La sabbia che attraversa la strada. Le orme dei tuoi passi sulle dune sempre vergini di Corralejo. Le capre indifferenti arrampicate sui versanti scoscesi dei suoi monti. La vela di un windsurf nel mezzo dell’oceano. Il colore della sua montagna ...

  • di elbuitre
    pubblicato il
  • Partenza il
    Ritorno il
  • Viaggiatori: fino a 6
    Spesa: Fino a 500 euro
 

La sabbia che attraversa la strada.

Le orme dei tuoi passi sulle dune sempre vergini di Corralejo.

Le capre indifferenti arrampicate sui versanti scoscesi dei suoi monti.

La vela di un windsurf nel mezzo dell’oceano.

Il colore della sua montagna che fa compagnia al blu del mare.

Le pietre che indicano la strada per il paradiso.

La libertà di correre nudi sulla spiaggia.

Il sole che colora ogni sua playa sempre con una tonalità diversa.

Il freddo dell’acqua dell’oceano e il calore della potenza delle sue onde.

Le nuvole che non riescono a fermarsi sul suo cielo.

Un Don Qujiote immaginario che combatte con i suoi mulini a vento.

Le sue strade sterrate che finiscono su una scogliera.

Le sue montagne nei dintorni di Betancuria che appaiono come dinosauri dormienti.

Un aquilone nel suo cielo.

Il rum al miele che riscalda la sua noche.

Un ragazzo sulla spiaggia che guarda l’oceano e aspetta l’onda.

Una ragazza nell’Atlantico che l’onda l’ha trovata.

Il vento che abbraccia forte il sole.

I suoi rifugi di pietra sulla spiaggia.

I suoi villaggi disabitati.

Il set di un film di Sergio Leone.

Il suo paesaggio così uguale e sempre diverso.

La tranquilla solitudine dei mahoreros.

Una macchina con 4 ragazzi che la vedono con gli occhi di novelli esploratori.

Il formaggio delle sue capre.

La marea che accarezza le sue coste come un’amante appassionata.

Urlare a squarciagola verso l’oceano sulla scogliera della playa negra di La Pared.

La sua terra arsa dal sole e dalla storia.

Una roccaforte contro il turismo di massa.

Un’isola senza età.

Una caña bevuta alla saluta di chi non l’ha vista.

Un cigarillo fumato al porto mentre le navi partono.

Le sue spiagge ognuna diverse dall’altra.

La corrente oceanica che ti culla nell’acqua.

Una lingua di strada tra deserto e oceano.

Le papas arrugatas mangiate nei suoi ristoranti.

L’aliseo che la accarezza violentemente.

Le mille sfumature di blu dell’oceano atlantico.

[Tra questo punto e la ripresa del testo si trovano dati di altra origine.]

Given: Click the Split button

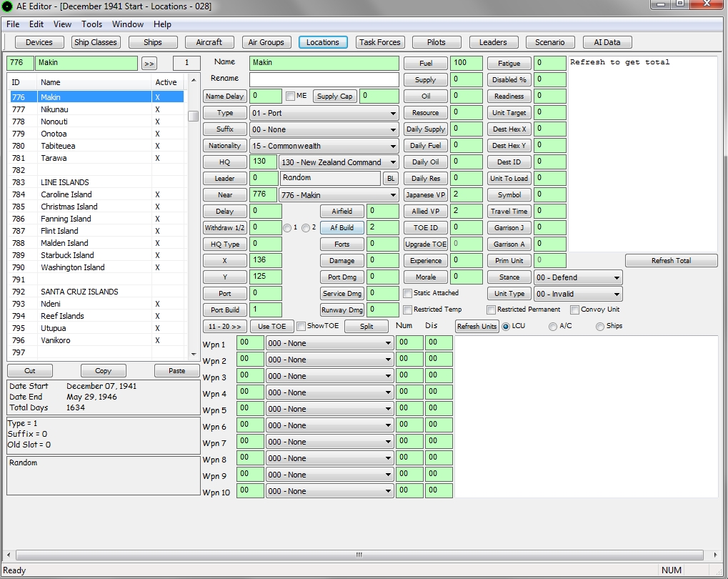Looking at the screenshot, I should [x=366, y=325].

La sabbia fine che scorre tra le mani come in una clessidra del tempo.

Gli spuntoni delle sue rocce laviche che ne raccontano la storia.

Le auto con in surf sul tetto lungo le sue arterie.

Le sue colline che non dominano il mare, ma ne sono degne compagne.

Bocadillo y cerveza in un bar sulla spiaggia nera di Tarajalejo.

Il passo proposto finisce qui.